The Commonwealth of Scotland find fault with many unnecessary pleasures of his yourh, the Nobility censure his too much abasing both himself and them, the Kirke peirceth even his very thoughts, which they take upon them to divine and judge of; and yet none deales so plainly with him as the horse he rides on, who gives war­ning by careering, that (being neither flatterer nor Courtier) hee wil cast him to the ground, as wel as the poorest Groome of his Stable; and as for the common people (especially the women,) as wel as the Ladyes, though not with so near reception, they are daily and hourely soliciting, visiting, or (at least) gazing upon him, so that he may say with King Alphonsus, that the Estate of an Asse, is better then his condition,

And for the better advancement of their cause, as pure Cove­nanters (they being a dissembling people (from whence ariseth the proverb, as false as a Scot,) they suffer him not truly to know the state affaires, themselves not acknowledging the truth though never so transparent, which made them before their rout at Musleborough, to sit in consultation what conditions it was fit they should offer to the Eng­lish, (then in Scotland which they said were flying away home­ward) whether or no, quarter was to be allowed to any for their lives, and to whom only, and upon what termes.

But this dispute was ended for that time, by the defeate given to the Scots by the English, who slew about 4000. took above 10000 private Souldiers prisoners, 2000 of their Horse killed, spoyled and taken 290 Colonells and other Commission Officers.
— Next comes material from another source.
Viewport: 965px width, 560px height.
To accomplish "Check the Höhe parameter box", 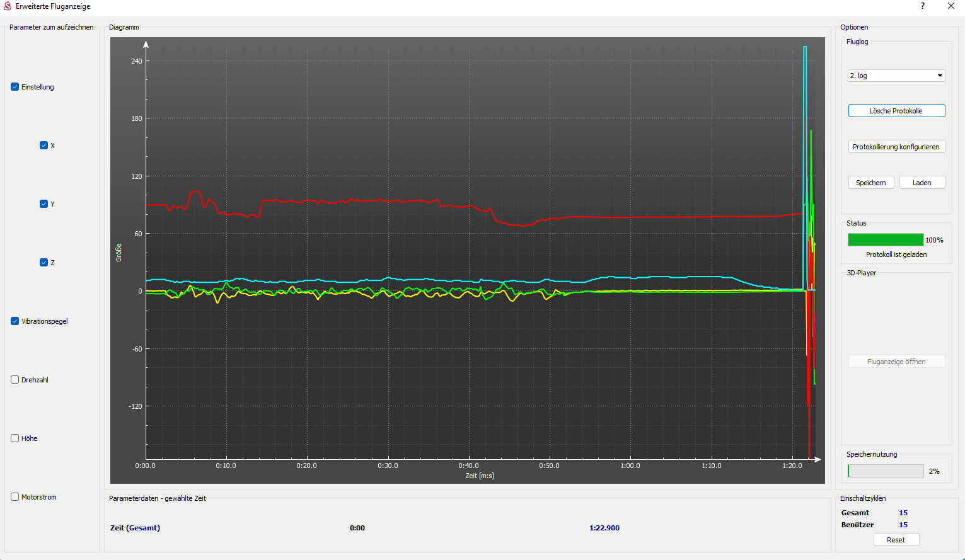I will (15, 438).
And two of their Committee of Estates, the Lord Liberton and Sir James Lumsden (Lieut. General of the Foote) and some of their Ministers taken prisoners, and there was taken besides 15000 Armes, 200 Coulours 32 peece of Ordnance, and al their Ammunition Bagge and Baggage. And this was done but a day or two before their inten­tion to have received him into their Army.

And now since they have Crowned him, and made him Generalis­simo, as wel as Rex, they carry him on as hood-winkt as before, Mas­sey, and the rest of the English (in hopes to find their own subsist­ance in his fortunes) pretend a great interest and power in England to concurre with his designes, by which they squeeze some favour from him (by the leave of the Kirk, upon the Presbyterian account) for imployment and maintenance in the interim. Arguile and the Scots they promise him greater things to be revealed to them, to be accomplished in the influence of St. Patricke, then any of St. Georges hobby horses.
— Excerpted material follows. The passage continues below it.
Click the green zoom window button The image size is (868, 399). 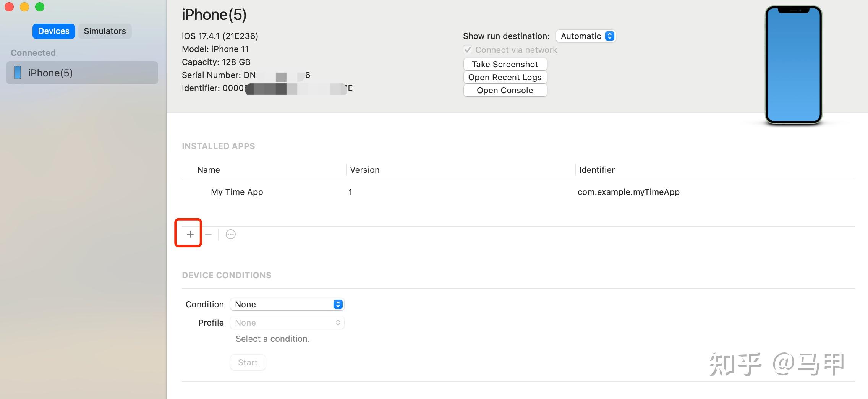[40, 7]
But the Gourdons and Papists tel him that it is most conducing to make him great and glorious, to satisfie the Irish, and all other Ro­mish Catholickes in the three Nations, and speedily to dismisse the two Irish Lords Ormond and Inchequeen, with ample returnes full of satisfaction to the Assembly, that so they being capable to reduce Ireland, they may, having accomplisht it, come over and go on hel­ping to carry on the work effectivè in the three Nations.

But why doe the Papists rage, and the Kirke imagine a vain thing the King of Scotland set himself, and the Estates take councel toge­ther, after so great appeales, and such evident manifestations of the Lords so visibly owning of his cause against them? He that sitteth in the heavens shal laugh, the Lord shal have them in derision.

If so many Emperours after Pompey the great, and Caesar, could not but fall when the decree was gone out, if the Queen Mary of Scotland, if his own Father the late King, their heads were both cut off with the Executioners hatchets, how can the son thinke to escape? What are the great fruitlesse boastings of English Malignants the vaine hopes of Irish Papists, and the Royal Musters in the North of Scotland (for the South of Fife and Sterling they dare not attempt) since even Henry the third (one of the Predecessors of his mothers Family) of France, was murdered wilfully by a little Monke in the middest of 40000 armed men.

FINIS.

Published by Authority.

London Printed by Robert Ibbitson, 1651.